Rachel Shingaki-Wells

Rachel Shingaki-Wells profile photo

Thesis: On the responses of rice and wheat seedlings to anoxia and re-oxygenation.

I am interested in the impact of anoxia and re-oxygenation on rice and wheat seedlings at the proteomic, metabolomic and physiological level. Oxygen deprivation is a debilitating stress that results in blockage of the mitochondrial electron transport chain. As a result, ATP synthesis is reduced and an energy crisis results. Despite this, anoxia-tolerant rice plants are able to synthesise proteins that improve their chances of survival. In contrast, anoxia-intolerant wheat appears to have a subtle response to anoxia, with few proteome changes observed.

Amino acid metabolism appears to play an important role during anoxia. When deprived of oxygen, rice seedlings rapidly accumulate a variety of amino acids as well as the proteins that synthesise them. Wheat does not accumulate these amino acids and thus shows improved cell integrity upon amino acid supplementation.

The next step of this research involves understanding differences between these plants in their responses to post-anoxia, as re-oxygenation poses an oxidative stress itself.

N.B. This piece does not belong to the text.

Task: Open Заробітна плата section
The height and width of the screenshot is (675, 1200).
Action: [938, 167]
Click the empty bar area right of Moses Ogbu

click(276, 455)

Why my research is important

1. To identify genes important for tolerance to anoxia and re-aeration. This could be important in defining new approaches to plant breeding.

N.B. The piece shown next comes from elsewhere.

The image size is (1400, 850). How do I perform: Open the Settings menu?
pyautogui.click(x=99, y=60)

2. To identify successful tolerance mechanisms by comparing tolerant and intolerant plants (rice and wheat, respectively).

3. Re-oxygenation stress is a relatively unexplored topic in plant research. Its major consequences involve the re-activation of oxidative phosphorylation (enabling efficient production of ATP) and reactive oxygen species production. I intend to gain insight into how plants re-arrange their metabolism, with particular interest in proteomics and amino acid production, upon re-exposure to oxygen.